When women challenge Trump politically, he insults them physically.

On Thursday, Donald Trump tweeted that MSNBC’s Mika Brzezinski had been “bleeding badly from a face-lift” when she visited Mar-a-Lago last December. On Tuesday, in the Oval Office, he interrupted a phone call with the Irish prime minister to call over a female Irish journalist, Caitriona Perry, while referring to her “nice smile” and “this beautiful Irish press.”

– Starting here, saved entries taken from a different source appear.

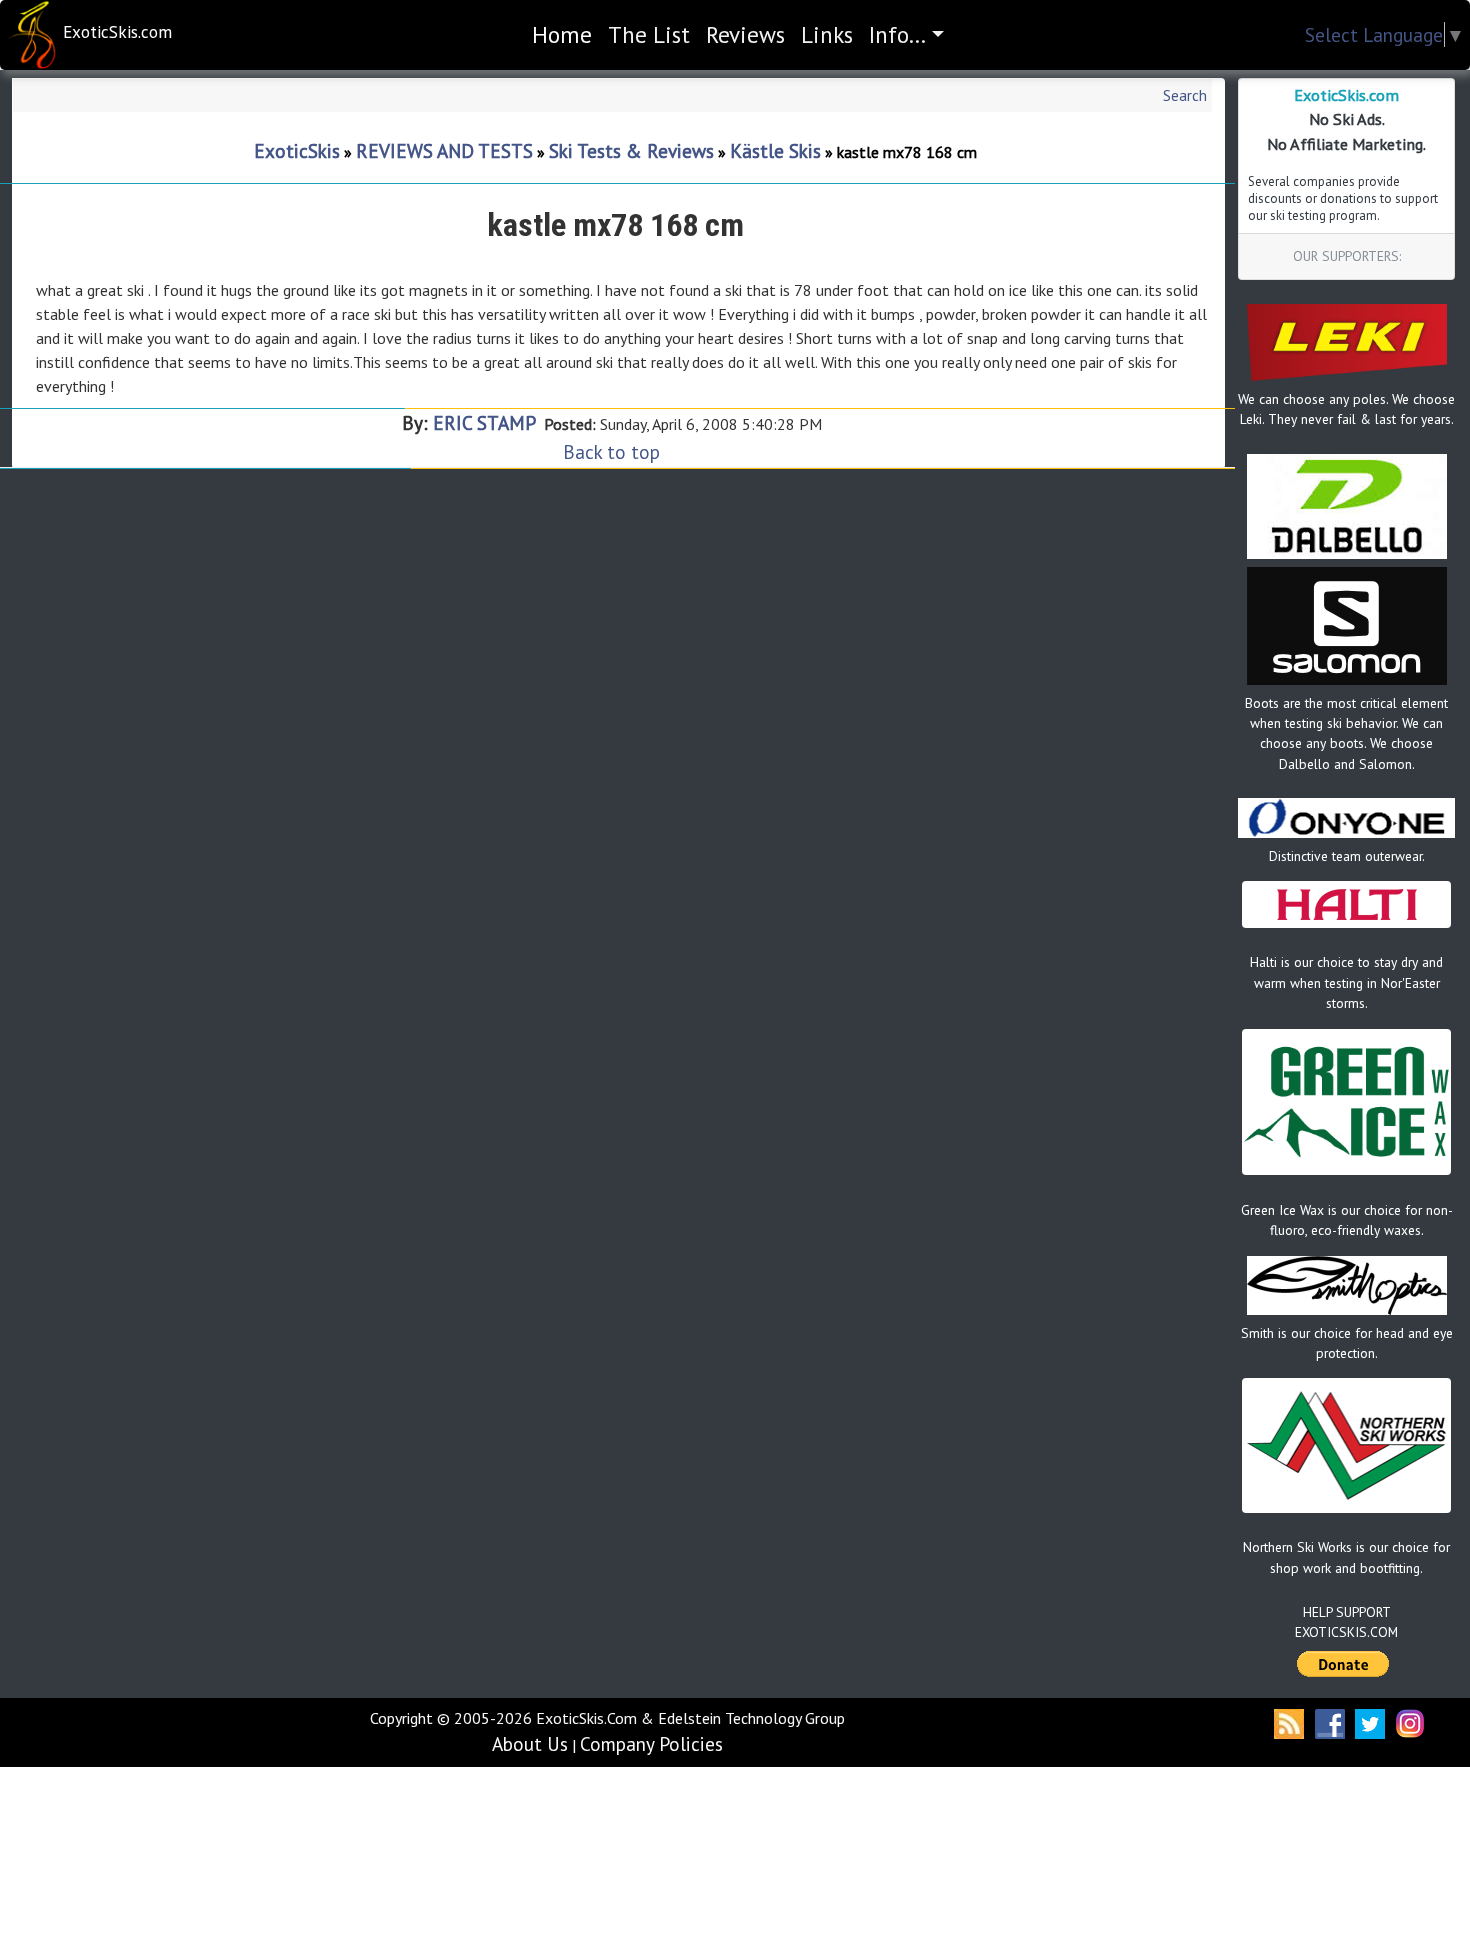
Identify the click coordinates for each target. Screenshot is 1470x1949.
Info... (897, 34)
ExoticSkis (297, 150)
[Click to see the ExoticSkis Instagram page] (1410, 1721)
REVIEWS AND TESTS (444, 150)
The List (649, 34)
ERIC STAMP (486, 422)
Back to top (611, 451)
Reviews (745, 34)
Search (1185, 95)
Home (566, 34)
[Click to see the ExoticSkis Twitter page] (1370, 1721)
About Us (530, 1743)
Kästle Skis (775, 150)
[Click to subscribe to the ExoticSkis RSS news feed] (1291, 1721)
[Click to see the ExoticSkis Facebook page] (1330, 1721)
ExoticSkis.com (117, 31)
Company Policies (651, 1743)
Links (827, 34)
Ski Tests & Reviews (631, 150)
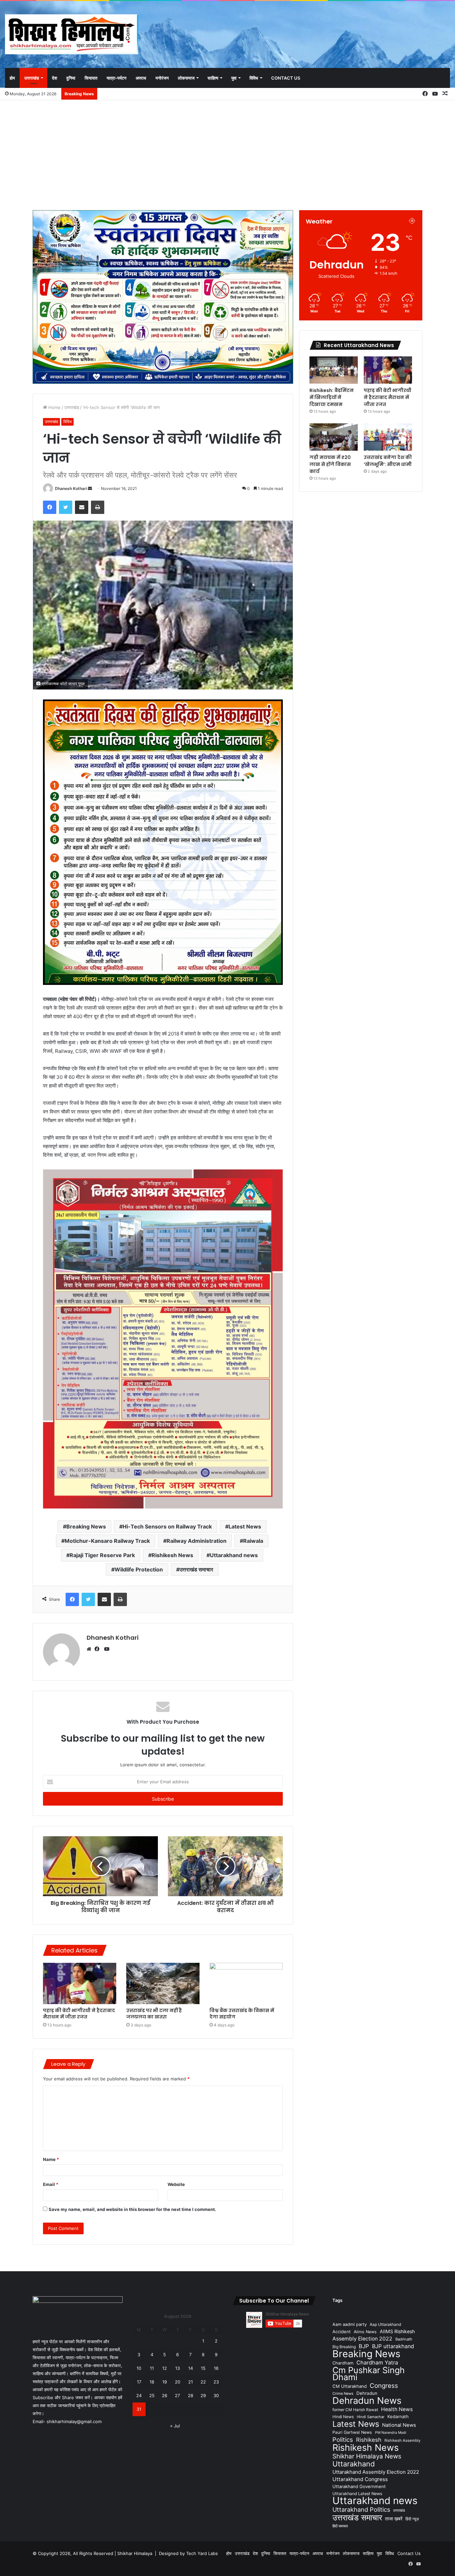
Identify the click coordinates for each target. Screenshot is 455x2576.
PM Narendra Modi (390, 2432)
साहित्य (213, 78)
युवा (233, 78)
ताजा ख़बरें (393, 2518)
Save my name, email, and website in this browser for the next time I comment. (132, 2209)
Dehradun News (366, 2400)
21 (190, 2381)
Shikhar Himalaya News (366, 2456)
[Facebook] (99, 1649)
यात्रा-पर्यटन (116, 78)
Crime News (342, 2393)
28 (190, 2395)
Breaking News (86, 1526)
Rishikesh (368, 2439)
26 (164, 2395)
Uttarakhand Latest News (357, 2493)
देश (54, 78)
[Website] (91, 1649)
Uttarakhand (353, 2463)
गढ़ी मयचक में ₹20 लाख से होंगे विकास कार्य (330, 464)
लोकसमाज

The incidents are two sides of the same coin. Two decades ago, a pair of social psychologists, Susan Fiske and Peter Glick, distinguished between what they called “hostile” and “benevolent” sexism. Hostile sexism manifests itself in derogatory or threatening comments about a woman’s appearance, capacities, or behavior. Benevolent sexism, by contrast, manifests itself in praise or chivalry that nonetheless reaffirms a woman’s subordinate status. Telling your female coworker that she’s ugly is an expression of hostile sexism. Telling your female coworker that she’s pretty is an expression of benevolent sexism. Sexually assaulting a female colleague is an expression of hostile sexism. Suggesting that a female colleague needs help carrying her bags is an expression of benevolent sexism. Hostile sexism may be more antagonistic and aggressive but benevolent sexism also conveys the message that women should be valued for their appearance, and that they are not equal to men.